L’obiettivo non consisteva ovviamente soltanto nel correrla, ma farlo con un obiettivo ben preciso nel mirino: tagliare il traguardo in 3 ore e 19 minuti, migliorando di 2 minuti abbondanti il mio personale. Mi ero migliorata a Londra e poi a Berlino. Quante possibilità potevo avere di migliorare per la terza volta consecutiva il mio tempo sui 42 chilometri e 195 metri?
Non c’è due senza tre…
Dopo due vittorie sentivo nell’aria una possibile sconfitta. Mi faceva paura non farcela proprio a Valencia, una città in cui non ho mai trovato il mio lieto fine.

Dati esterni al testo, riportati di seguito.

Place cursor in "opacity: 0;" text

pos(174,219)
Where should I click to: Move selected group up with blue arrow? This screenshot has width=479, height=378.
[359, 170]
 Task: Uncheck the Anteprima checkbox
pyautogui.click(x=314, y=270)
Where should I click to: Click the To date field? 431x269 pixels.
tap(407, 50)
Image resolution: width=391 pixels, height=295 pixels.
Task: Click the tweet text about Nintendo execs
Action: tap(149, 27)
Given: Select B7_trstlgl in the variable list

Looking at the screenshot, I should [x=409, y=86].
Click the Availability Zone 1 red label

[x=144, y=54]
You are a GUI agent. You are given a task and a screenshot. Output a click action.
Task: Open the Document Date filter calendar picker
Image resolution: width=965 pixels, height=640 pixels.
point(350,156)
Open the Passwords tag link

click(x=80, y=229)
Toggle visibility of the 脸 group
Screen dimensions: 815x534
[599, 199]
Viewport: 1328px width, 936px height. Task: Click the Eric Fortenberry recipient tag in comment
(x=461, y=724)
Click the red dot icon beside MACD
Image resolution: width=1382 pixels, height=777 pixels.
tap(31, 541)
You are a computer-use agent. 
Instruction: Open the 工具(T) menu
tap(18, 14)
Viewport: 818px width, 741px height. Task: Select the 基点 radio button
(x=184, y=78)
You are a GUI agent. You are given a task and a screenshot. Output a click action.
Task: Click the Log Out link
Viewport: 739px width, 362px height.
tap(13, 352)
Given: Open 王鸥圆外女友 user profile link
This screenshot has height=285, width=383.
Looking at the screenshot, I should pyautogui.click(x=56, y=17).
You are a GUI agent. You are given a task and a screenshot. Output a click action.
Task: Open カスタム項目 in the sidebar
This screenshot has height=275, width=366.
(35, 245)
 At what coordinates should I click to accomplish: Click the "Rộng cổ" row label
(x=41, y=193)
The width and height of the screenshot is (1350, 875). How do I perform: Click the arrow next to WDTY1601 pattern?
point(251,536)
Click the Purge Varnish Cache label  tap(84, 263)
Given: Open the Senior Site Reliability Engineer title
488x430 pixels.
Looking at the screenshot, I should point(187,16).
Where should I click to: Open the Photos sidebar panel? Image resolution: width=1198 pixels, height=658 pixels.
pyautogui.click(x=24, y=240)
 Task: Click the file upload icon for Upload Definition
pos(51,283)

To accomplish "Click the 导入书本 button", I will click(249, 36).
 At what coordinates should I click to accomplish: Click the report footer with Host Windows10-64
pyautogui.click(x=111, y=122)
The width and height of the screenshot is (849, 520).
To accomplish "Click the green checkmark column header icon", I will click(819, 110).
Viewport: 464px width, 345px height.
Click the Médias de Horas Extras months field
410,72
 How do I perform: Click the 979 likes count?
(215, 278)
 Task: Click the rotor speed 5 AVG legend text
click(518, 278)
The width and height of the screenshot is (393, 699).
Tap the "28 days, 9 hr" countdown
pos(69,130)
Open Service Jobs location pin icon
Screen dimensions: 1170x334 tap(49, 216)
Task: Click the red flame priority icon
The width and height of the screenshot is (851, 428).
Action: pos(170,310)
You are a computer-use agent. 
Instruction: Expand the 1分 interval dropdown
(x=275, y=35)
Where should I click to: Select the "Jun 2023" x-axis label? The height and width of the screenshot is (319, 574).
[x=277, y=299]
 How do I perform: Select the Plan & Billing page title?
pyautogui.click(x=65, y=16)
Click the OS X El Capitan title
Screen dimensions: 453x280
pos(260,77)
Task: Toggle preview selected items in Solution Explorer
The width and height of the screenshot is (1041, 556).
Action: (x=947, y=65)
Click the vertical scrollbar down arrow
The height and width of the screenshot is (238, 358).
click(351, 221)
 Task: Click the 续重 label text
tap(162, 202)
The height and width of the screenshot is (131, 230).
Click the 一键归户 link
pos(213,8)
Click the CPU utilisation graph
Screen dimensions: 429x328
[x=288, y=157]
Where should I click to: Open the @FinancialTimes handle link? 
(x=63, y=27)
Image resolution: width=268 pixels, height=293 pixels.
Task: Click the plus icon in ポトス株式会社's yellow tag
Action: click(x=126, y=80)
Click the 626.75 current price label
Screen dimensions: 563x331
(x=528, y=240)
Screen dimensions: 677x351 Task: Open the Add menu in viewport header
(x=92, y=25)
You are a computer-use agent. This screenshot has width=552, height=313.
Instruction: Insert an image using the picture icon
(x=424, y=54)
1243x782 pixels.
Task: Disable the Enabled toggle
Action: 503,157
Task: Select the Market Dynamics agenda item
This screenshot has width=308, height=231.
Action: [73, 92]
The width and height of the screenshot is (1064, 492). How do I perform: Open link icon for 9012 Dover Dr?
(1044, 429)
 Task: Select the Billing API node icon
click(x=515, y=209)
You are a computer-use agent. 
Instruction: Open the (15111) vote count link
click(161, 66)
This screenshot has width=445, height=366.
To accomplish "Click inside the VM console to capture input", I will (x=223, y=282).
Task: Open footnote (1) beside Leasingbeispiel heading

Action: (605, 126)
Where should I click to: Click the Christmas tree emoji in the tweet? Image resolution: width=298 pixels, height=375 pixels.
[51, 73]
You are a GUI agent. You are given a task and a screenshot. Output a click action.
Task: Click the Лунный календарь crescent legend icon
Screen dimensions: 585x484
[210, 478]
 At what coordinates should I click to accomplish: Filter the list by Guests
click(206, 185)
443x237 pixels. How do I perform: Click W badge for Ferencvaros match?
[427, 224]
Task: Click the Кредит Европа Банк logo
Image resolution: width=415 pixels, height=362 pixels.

E a proposito delle coincidenze di cui ho parlato in apertura, non c’è due senza tre…
Prima di partire mi sono fatta una promessa: provarci. Perché se è vero che non si può sempre vincere, è altrettanto vero che ci si può sempre provare. Ho iniziato a correre con convinzione, grinta e la concentrazione necessaria. I piedi procedevano svelti senza nessuna piastra in carbonio a dar loro supporto, ma con l’energia propulsiva caratteristica delle scarpe che ho scelto per correre questa maratona: le New Balance Fuelcell Propel v4.
Qualcosa di inaspettato
Ho passato la mezza maratona come da accordi con il coach, in 1 ora e 39 minuti. Ero nei tempi. Ho pensato subito velocemente ai chilometri che sarebbero seguiti, i più duri da gestire sotto ogni punto di vista. Ho visualizzato la strada che mi mancava da percorrere, i vialoni, le svolte e la folla di persone che aspettavano nella zona del traguardo e occupavano le vie della città.
È successo che il corpo ci abbia creduto più della testa. Ha continuato a correre anche se era stanco, anche se aveva perso brillantezza non ha rallentato ed al contrario ha aumentato la velocità. Più ero svelta e veloce e più mi sembrava di non procedere in avanti e restare ferma sul posto. Più mi avvicinavo al traguardo e più mi sembrava che quello sforzo fosse diventato insostenibile da protrarre oltre. Più cercavo inconsciamente di autosabotarmi e convincermi che anche questa volta non ce l’avrei fatta e più ero vicina al farcela.
Ho tagliato il traguardo allo stremo delle forze, con il cuore in gola e le gambe che mi cedevano. Quelle stesse gambe che credevo mi avrebbero mollato per strada già al 15° chilometro mi avevano portato a chiudere la maratona in 3 ore diciannove minuti e 14 secondi.
Tre su tre
Londra, Berlino ed ora anche Valencia. Ho corso tre delle maratone più veloci, una più velocemente dell’altra, riuscendo a migliorarmi una volta dietro l’altra. Il corpo è stato più forte della testa. Non l’ha ascoltata ed ha proseguito per la sua strada. Ero lì per correre, non per pensare di averlo potuto fare. Ero lì per correre e ho corso.
Ho corso per un altro PB, per mantenere una promessa fatta prima di partire, per poter dire un’altra volta al mio coach Matteo che ce l’avevamo fatta e per rendere partecipi della mia felicità i miei genitori che, vedendomi felice sarebbero stati felici a loro volta. Ho corso per poter scrivere queste parole che raccontano un lieto fine che tutti sognano, ma pochi hanno il coraggio di andarsi a prendere. Laddove la testa avrebbe fermato le mie gambe il cuore le ha portate fino al traguardo.